A tremendous impact crashed against the inside of the door, so powerful that the vibration numbed Chen Ge's entire back and rattled his teeth. He had experienced something similar once before—at his own Haunted House—but the difference was nightmarish. The blood door there only manifested for exactly one minute each midnight. This one might persist until sunrise, pounding relentlessly for hours if he could not find a way to seal it permanently.

BANG!

Another heavy blow landed, shaking the frame and sending fresh tremors through Chen Ge's bones. "Just what kind of monster is behind this door?" he gasped, voice strained. "Why is it so powerful?"

He had no idea how to close the door permanently. There was nothing nearby—no heavy furniture, no chains, no barricades strong enough to reinforce it. Worst of all, each thunderous slam echoed loudly through the empty corridors; the noise would almost certainly attract more threats from deeper within the hospital.

"This door has to be closed—even if only temporarily," Chen Ge told himself through gritted teeth. "If I don't find a way, I might not survive long enough to see the sun rise tomorrow morning." Forcing himself to stay calm despite the panic clawing at his chest, he kept his back pressed firmly against the door and fumbled his phone out of his pocket with his free hand. He scrolled quickly to Doctor Gao's number and hit call. "Please pick up… please…"

The line rang four agonizing times before connecting. Doctor Gao's familiar, slightly sleepy voice drifted through the speaker. "Chen Ge?"

The signal was poor—probably interference from the thick concrete walls or something far worse—making the doctor's words crackle and cut in and out. The intermittent connection only heightened Chen Ge's growing panic. "Doctor Gao, get me Men Nan right now! This is an emergency!"

"He's still hospitalized," Doctor Gao replied, confusion evident even through the static. "What do you need from him at this hour?"

"It's literally a life-and-death situation!" Chen Ge said urgently, pressing harder against the door as another impact rocked it. "He was born inside this mental hospital, and the hidden third persona—the one frozen in childhood—is the real Men Nan!"

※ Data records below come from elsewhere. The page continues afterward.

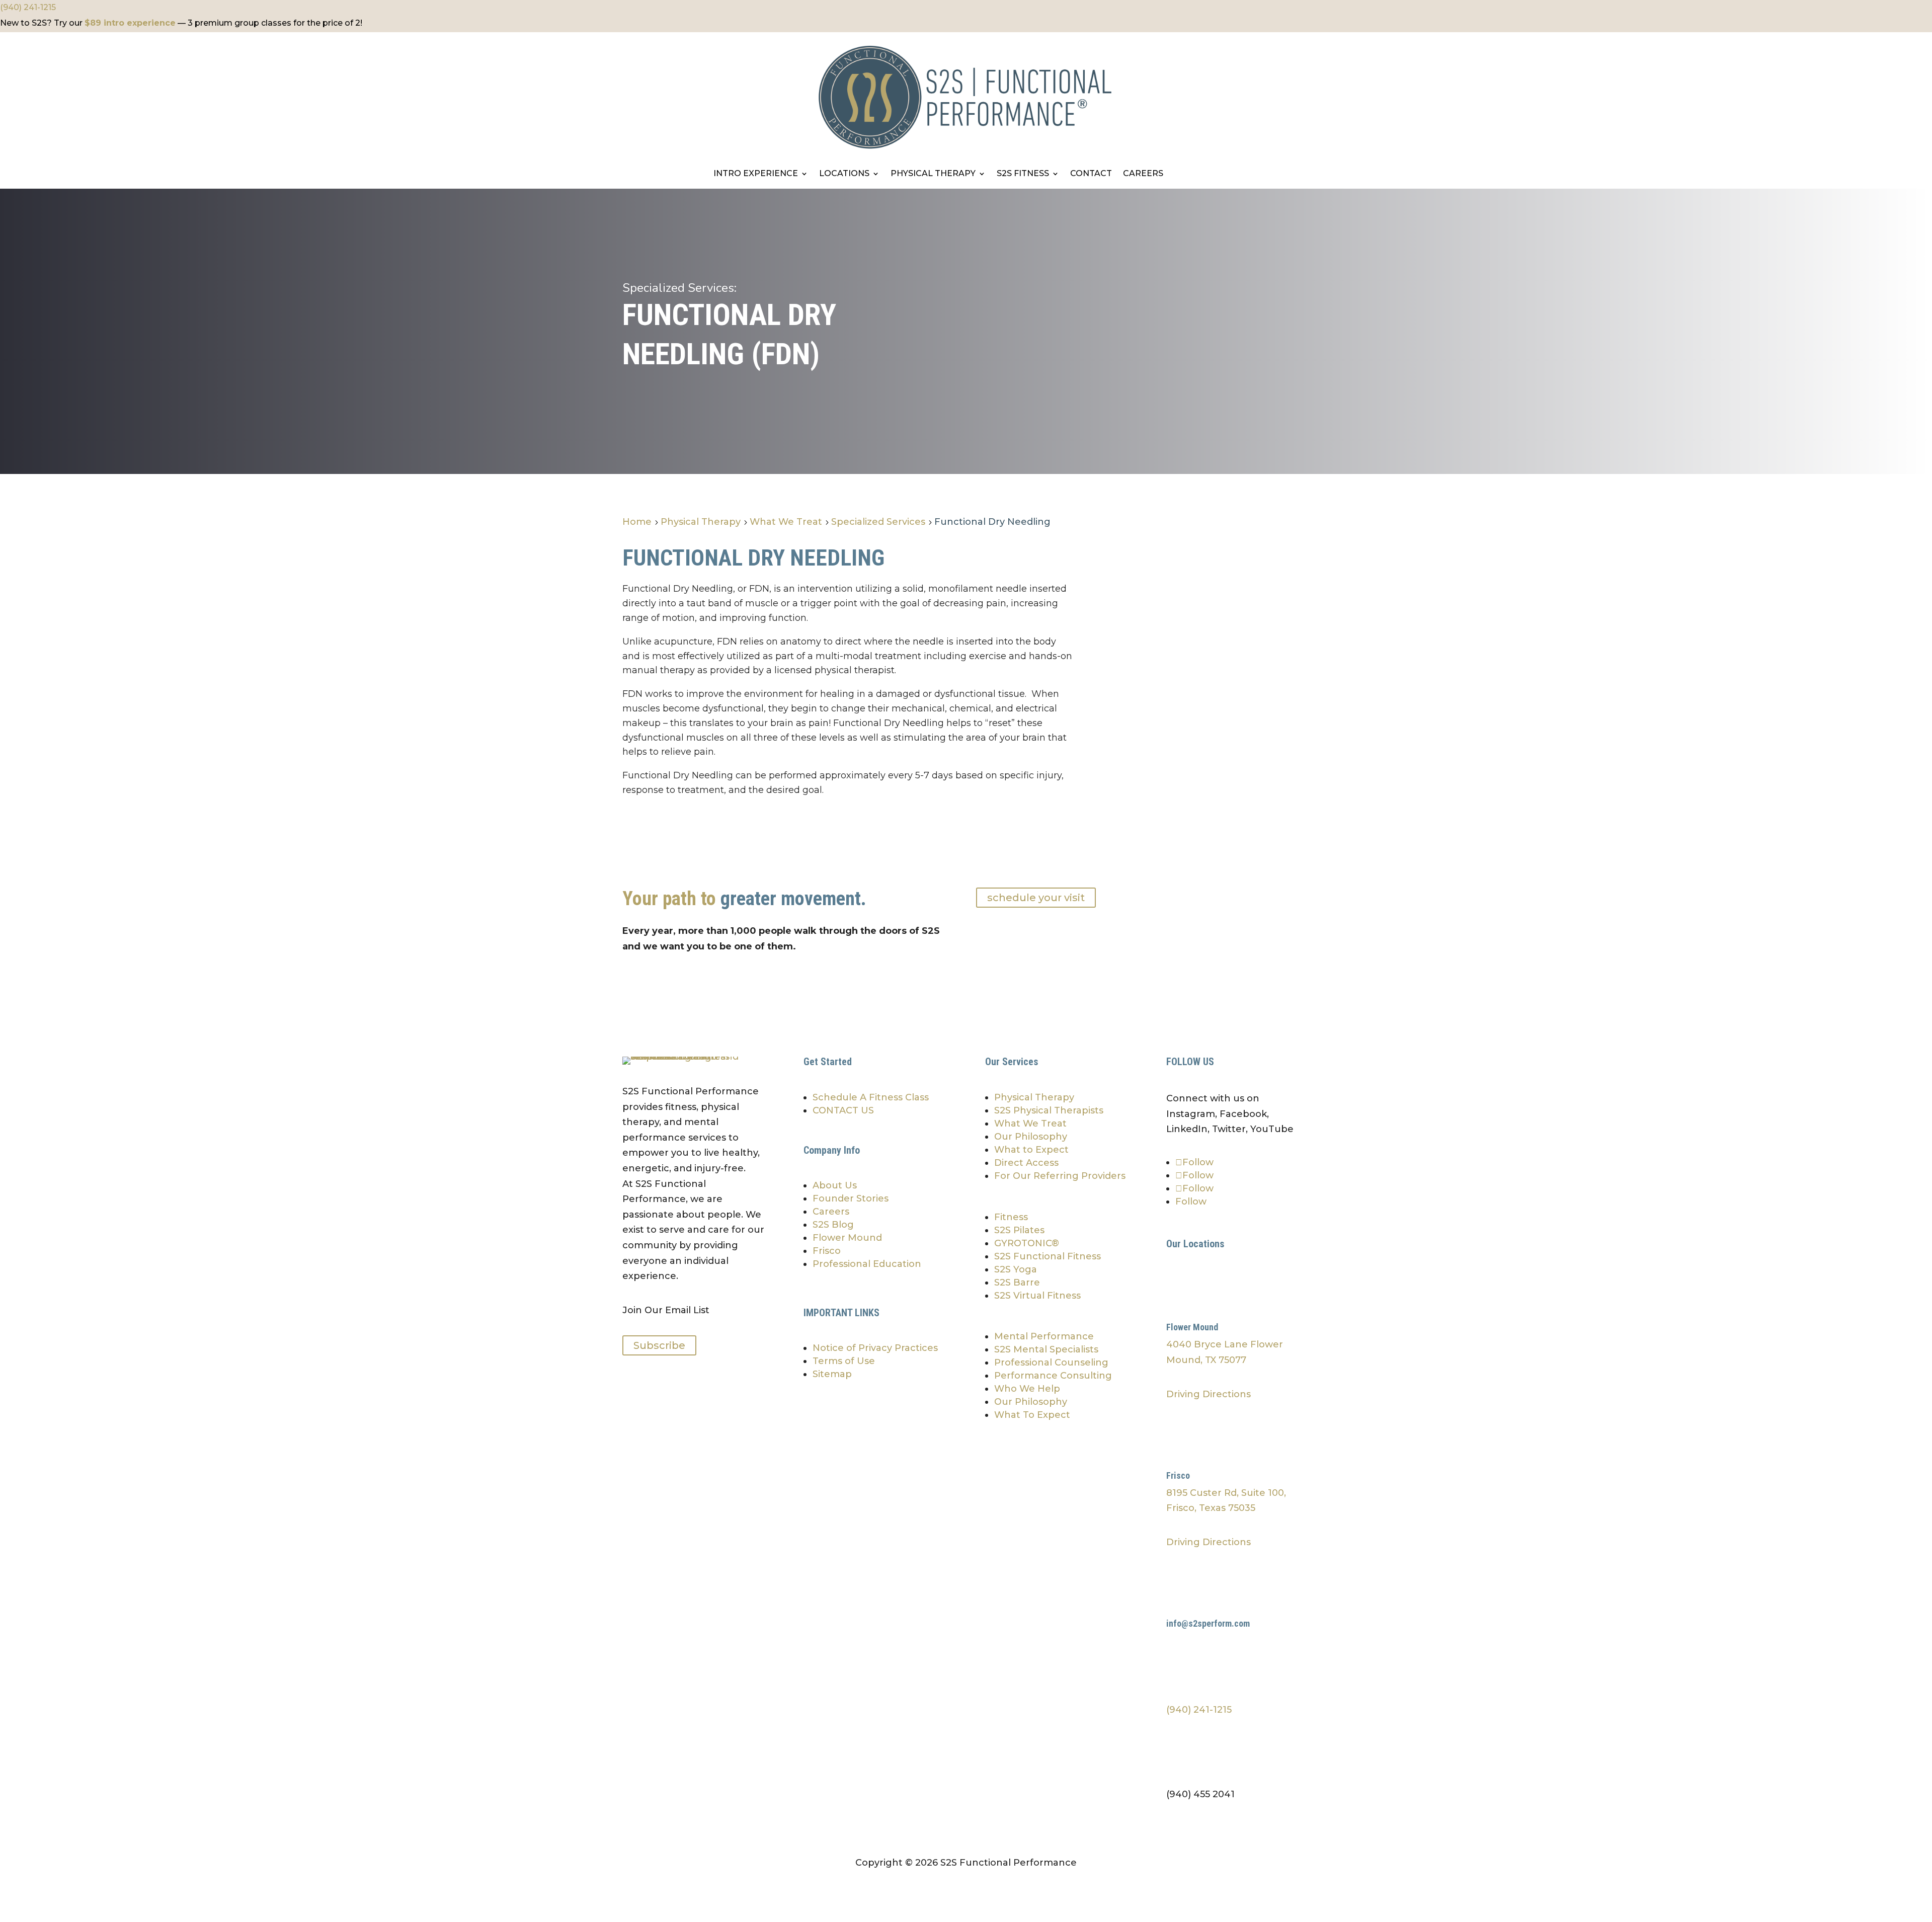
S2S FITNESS (1023, 174)
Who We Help (1027, 1388)
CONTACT (1091, 174)
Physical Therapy (1034, 1097)
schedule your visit (1036, 898)
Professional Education (867, 1263)
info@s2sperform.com (1208, 1623)
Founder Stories (851, 1198)
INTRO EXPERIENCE (755, 174)
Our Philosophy (1030, 1136)
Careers (831, 1211)
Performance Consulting (1053, 1375)
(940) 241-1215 (28, 7)
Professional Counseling (1051, 1362)
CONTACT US (843, 1110)
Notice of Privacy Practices (875, 1347)
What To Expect (1032, 1414)
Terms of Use (844, 1361)
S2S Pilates (1019, 1230)
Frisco (827, 1250)
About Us (835, 1185)
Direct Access (1026, 1162)
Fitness (1011, 1217)
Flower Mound (847, 1237)
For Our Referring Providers (1059, 1175)
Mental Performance (1044, 1336)
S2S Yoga (1015, 1269)
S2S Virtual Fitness (1037, 1295)
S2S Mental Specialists (1046, 1349)
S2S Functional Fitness (1047, 1256)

Doctor Gao paused for a heartbeat, clearly thrown by the intensity and specificity of Chen Ge's statement. But the raw urgency in Chen Ge's voice cut through any doubt. "I'll drive to the hospital immediately. I'll be there in twenty minutes. Don't hang up—tell me what you need, and I'll do it on the way."

"I might not survive twenty minutes," Chen Ge answered grimly. His back ached from the repeated impacts; strange noises were already beginning to rise from the nearby sickrooms—soft thumps, low whispers, the scrape of something moving behind closed doors. "Doctor Gao, you have to help me invoke the youngest persona inside Men Nan—right now!"